Carl Bernstein was born in Washington, D.C., on February 14, 1944. When he was 16, he worked at the Washington Star newspaper as a copy boy, but he soon enrolled at the University of Maryland. Bernstein’s academic career was a short one, though, as his drive to be a reporter took over, and he dropped out to pursue a full-time journalism career with the Star. Unfortunately, in a catch-22, Bernstein couldn’t become a journalist as planned without a bachelor’s degree, and he had no desire to re-enroll in college.
Bernstein stayed in touch with the city editor at the Star, and a few years later he followed him to the Daily Journal in Elizabethtown, New Jersey. There, he made his mark right away, winning an award from the New Jersey Press Association for stories he’d written on the blackout of 1965 and the problems of teenage drinking.
Washington Post and Watergate
Bernstein joined the Washington Post in 1966 as part of its metro staff, but in a few years he would bring the Post more attention than anyone could have imagined.
In the summer of 1972, a group of men were arrested burglarizing the Watergate building, a Washington, D.C., apartment complex. As it turned out, they were removing wire-tapping devices they had previously installed to facilitate eavesdropping on the chairman of the Democratic National Committee. Once the phone number of E. Howard Hunt, a member of President Richard Nixon’s Special Investigations Group, was discovered in one of the burglar’s address books, reporters quickly explored the link between the White House itself and the burglars.
Bernstein and his colleague Bob Woodward teamed up to put the pieces of the puzzle together, and it began with a Woodward White House connection who went by the pseudonym Deep Throat. From Deep Throat, Woodward and Bernstein learned that Nixon aides had paid the burglars in an attempt to gather damning secrets about Nixon’s political rivals.
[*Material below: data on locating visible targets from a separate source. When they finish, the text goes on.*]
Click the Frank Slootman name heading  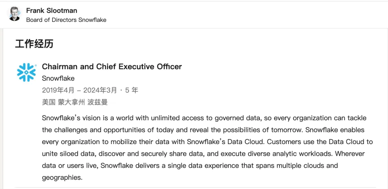52,11
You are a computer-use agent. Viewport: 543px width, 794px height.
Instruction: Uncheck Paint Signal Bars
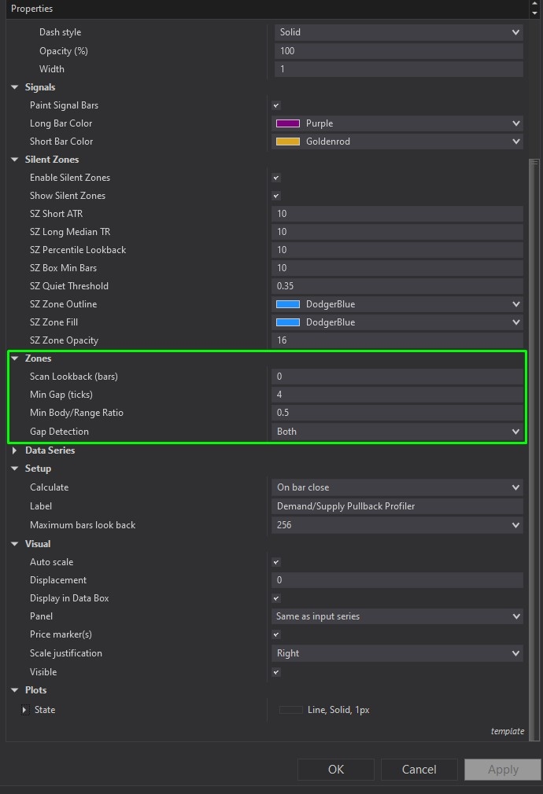point(275,105)
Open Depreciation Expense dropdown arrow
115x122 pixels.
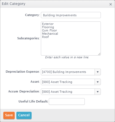click(98, 72)
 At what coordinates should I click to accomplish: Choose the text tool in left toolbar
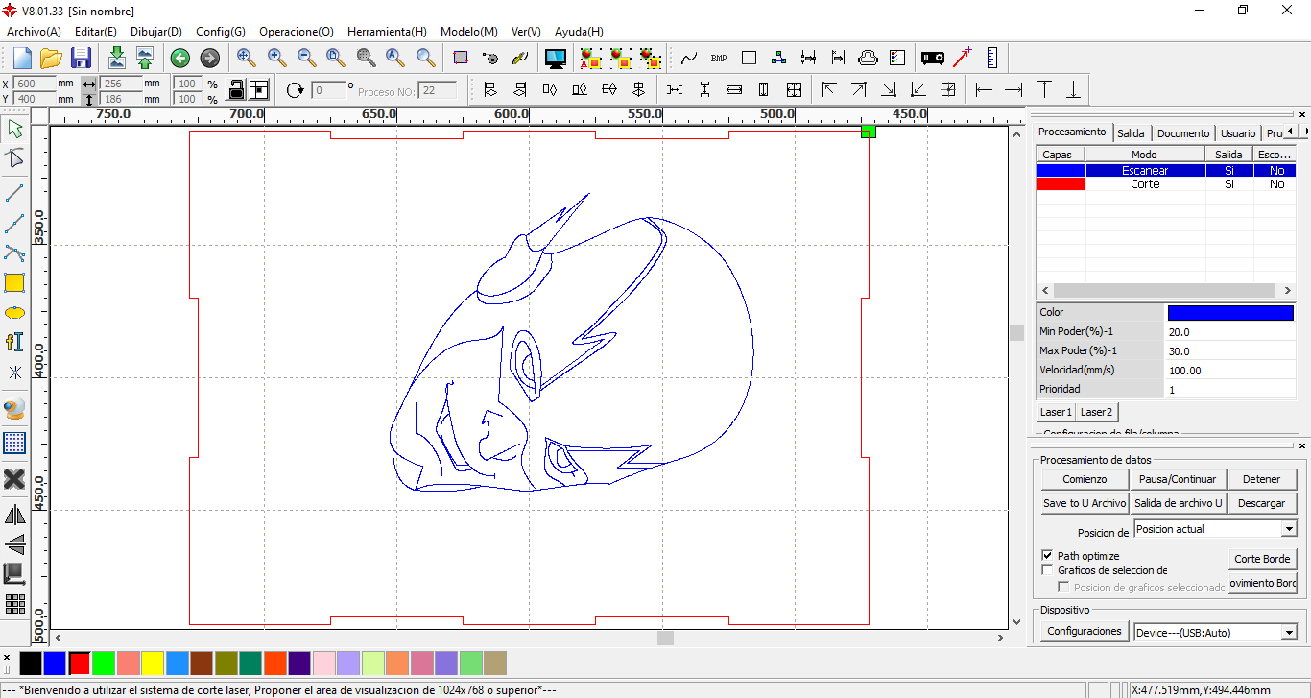(x=14, y=343)
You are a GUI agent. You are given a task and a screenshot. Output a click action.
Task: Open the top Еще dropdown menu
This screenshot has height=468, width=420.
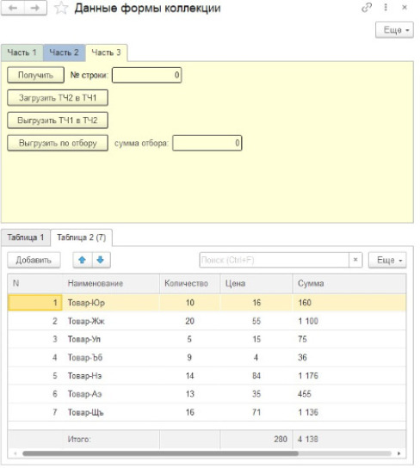coord(394,30)
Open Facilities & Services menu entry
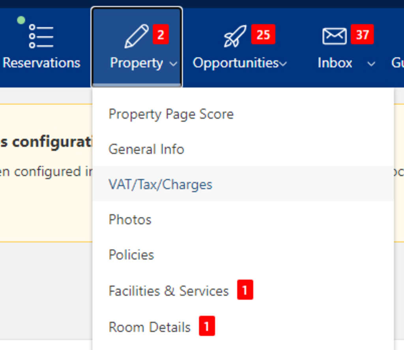 click(x=168, y=291)
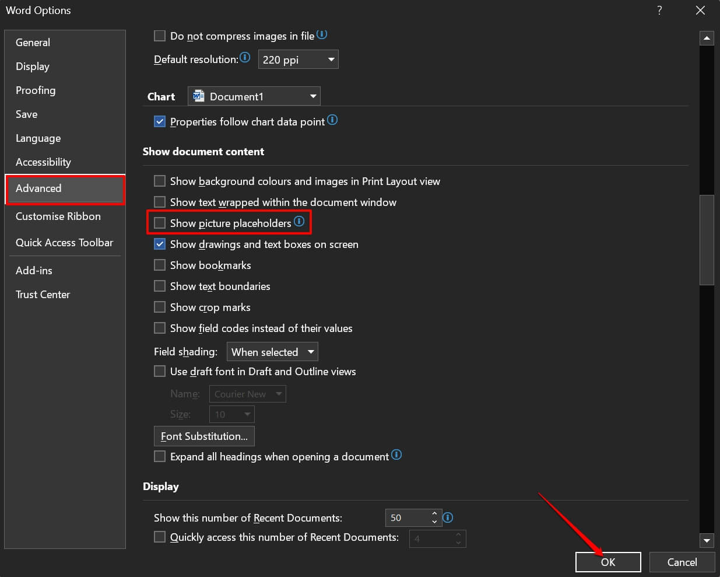
Task: Switch to the Proofing category
Action: [x=36, y=90]
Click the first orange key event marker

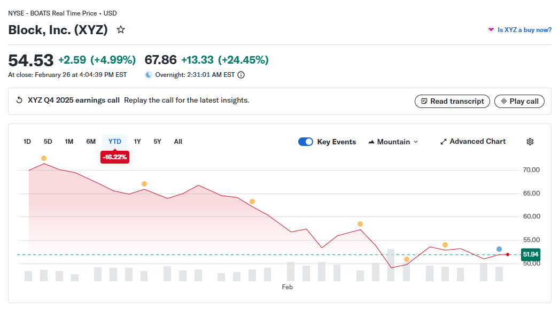(44, 158)
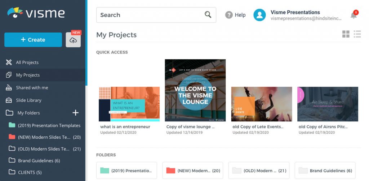Select CLIENTS (5) folder in sidebar

30,172
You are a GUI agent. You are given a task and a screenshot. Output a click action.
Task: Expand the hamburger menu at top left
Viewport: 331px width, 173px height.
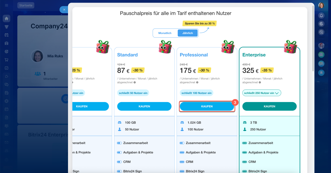[x=6, y=5]
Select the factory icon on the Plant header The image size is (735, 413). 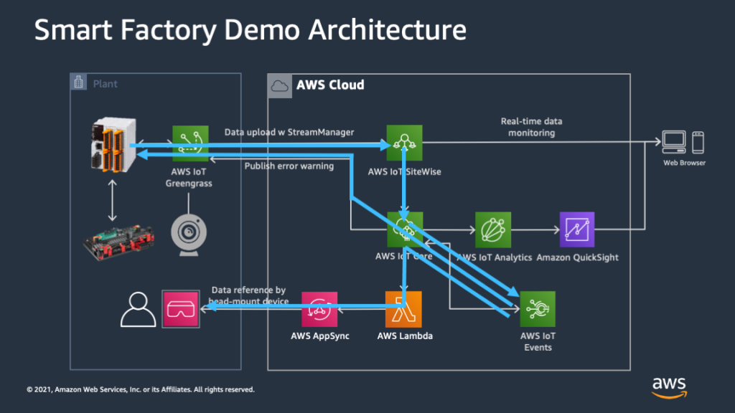[78, 82]
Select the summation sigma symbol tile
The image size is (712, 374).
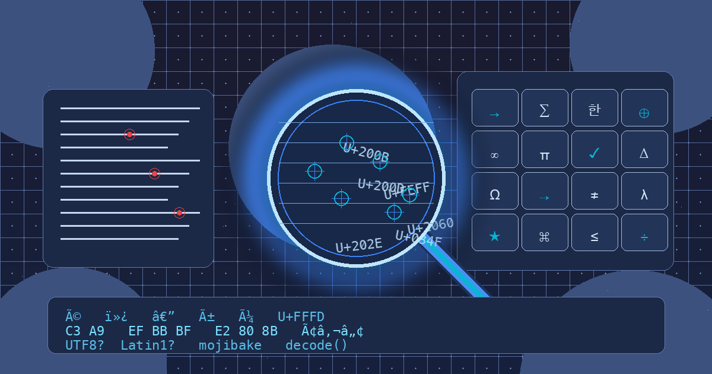click(545, 108)
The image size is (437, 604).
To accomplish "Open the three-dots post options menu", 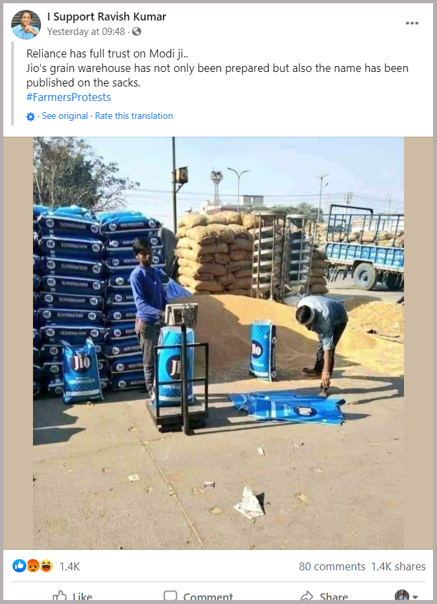I will 412,23.
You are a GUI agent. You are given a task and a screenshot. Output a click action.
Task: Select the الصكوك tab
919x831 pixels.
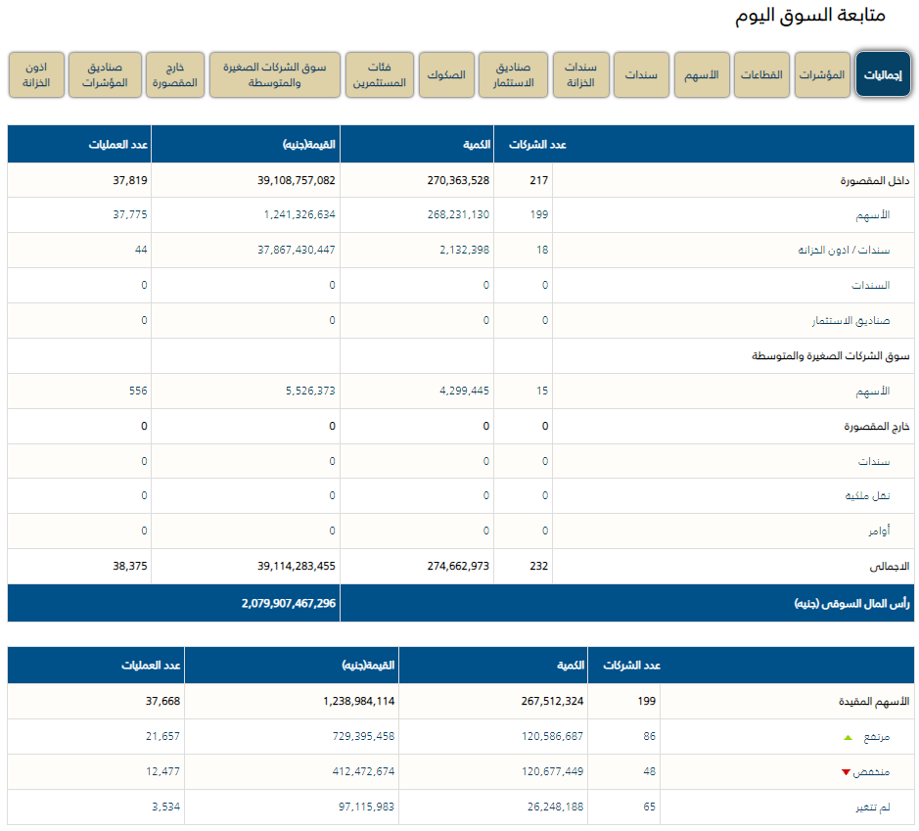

The wiretaps the burglar had been caught removing were also installed in the Democratic Party campaign offices, and Nixon’s aides had arranged for the burglars to receive hundreds of thousands of dollars in hush money.
A year later, the house of cards came crashing down when Nixon himself was accused of being involved in the plot. Under overwhelming evidence and pressure, on August 9, 1974, Nixon became the first president of the United States to resign from office. Bernstein and Woodward, along with the Washington Post itself, were greatly credited for taking down the administration, and the paper was awarded the Pulitzer Prize for journalism in 1973.
In the wake of the Watergate scandal, Bernstein and Woodward wrote two books: All the President's Men (1974) and The Final Days (1976). In 1976, All the President’s Men was made into a smash Hollywood movie, starring Robert Redford as Woodward and Dustin Hoffman as Bernstein, that won four Academy Awards.
Bernstein left the Washington Post at the end of 1976 and worked as an investigative reporter for ABC. He wrote about international intrigue while contributing to such magazines as Time, New Republic, the New York Times and Rolling Stone. He also wrote more books, notably His Holiness: John Paul II and the Hidden History of Our Time (1996) and A Woman in Charge (2007), a biography of Hillary Rodham Clinton.